Bey, whose hands were cuffed to a chain around his waist, stood when Hughes said that she was ordering the sentences to run consecutively because Bey mistakenly thought Clinkscales had snitched and "you retaliated against him."
Bey also received 2 1/2-to-5-year concurrent sentences on two counts each of possession of an instrument of crime and weapons violations.
"I think the sentence was appropriate," Vega said.
"It clearly sends a message that this type of action will not be tolerated in the community."
Williams mother, Gwendolyn Mitchell, said: "I'm glad for the verdict. Now, my son can rest in peace."
Santaguida also said that he was pleased with the sentence but that there were grounds for appeal.
Khadijay Bey blamed her son's guilty verdict on the judge, who would not allow "two signed statements from Chante Wright, who said she was young and coerced by Detective Chuck Boyle" to identify Bey as Williams' killer.

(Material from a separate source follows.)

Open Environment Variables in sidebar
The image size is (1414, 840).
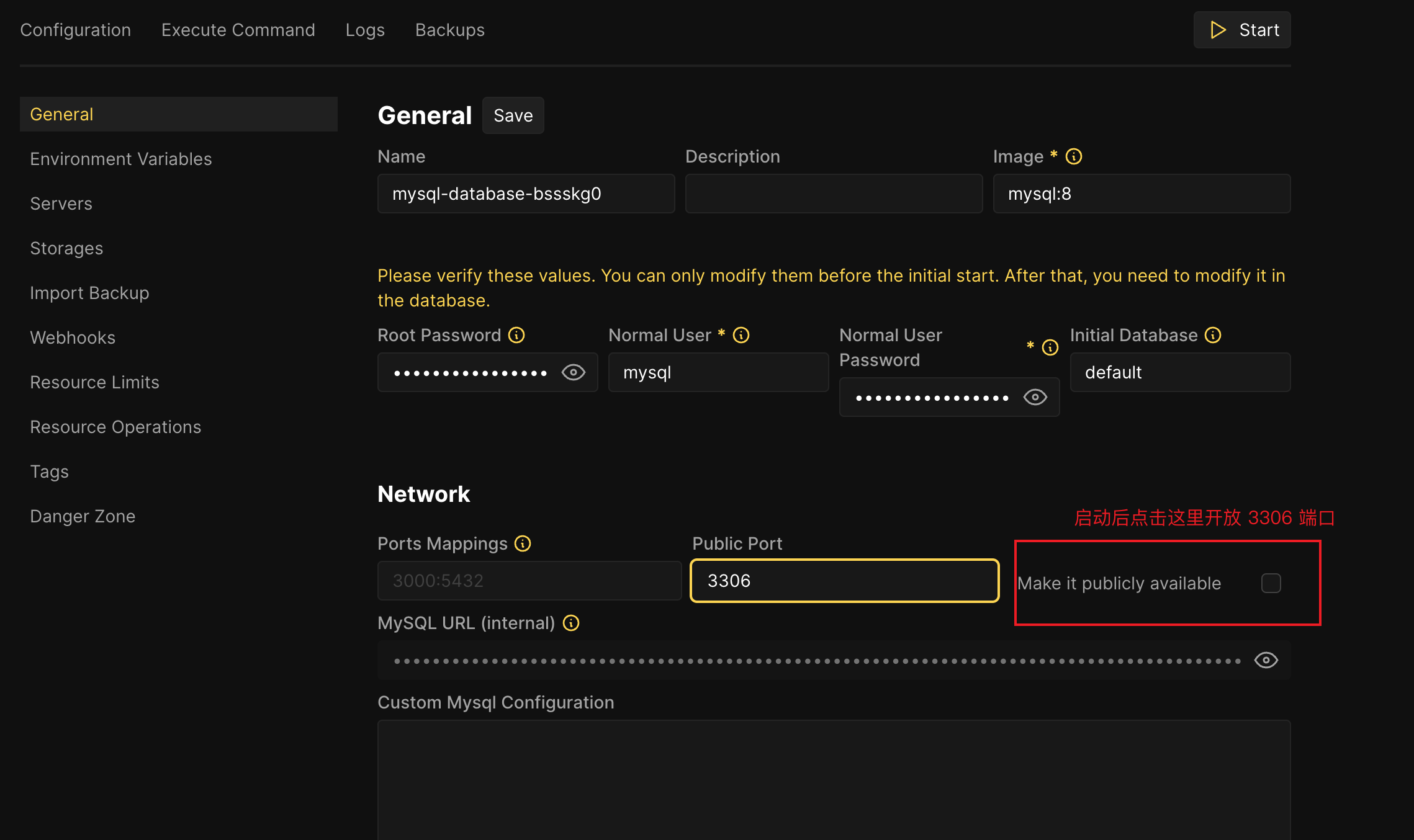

But Santaguida said that there was only one statement from Wright. And Boyle, now retired, said that the statement - given to an investigator for Bey's defense - is worthless because he never took an initial statement from her about Williams' killing.
Wright was killed Jan. 19 before she could testify against Bey, who was linked to her murder in testimony.
Several witnesses made emotional appeals to the nine female jurors, mostly middle-aged women. Cayanna Brown, 26, one of three mothers who testified that they had children, now aged 1, 2 and 6, with Bey, pleaded for mercy because her own father has been on death row since she was 9.
Brown urged the jury to allow her child, who was 5 months old when Bey was jailed, to be able to "hug and kiss him," something she could never do with her father in prison visits because of a glass partition.
Bey's father, Wendell Harrigan, testified, "I wasn't a good dad with my drug addiction. I could have saved my boy."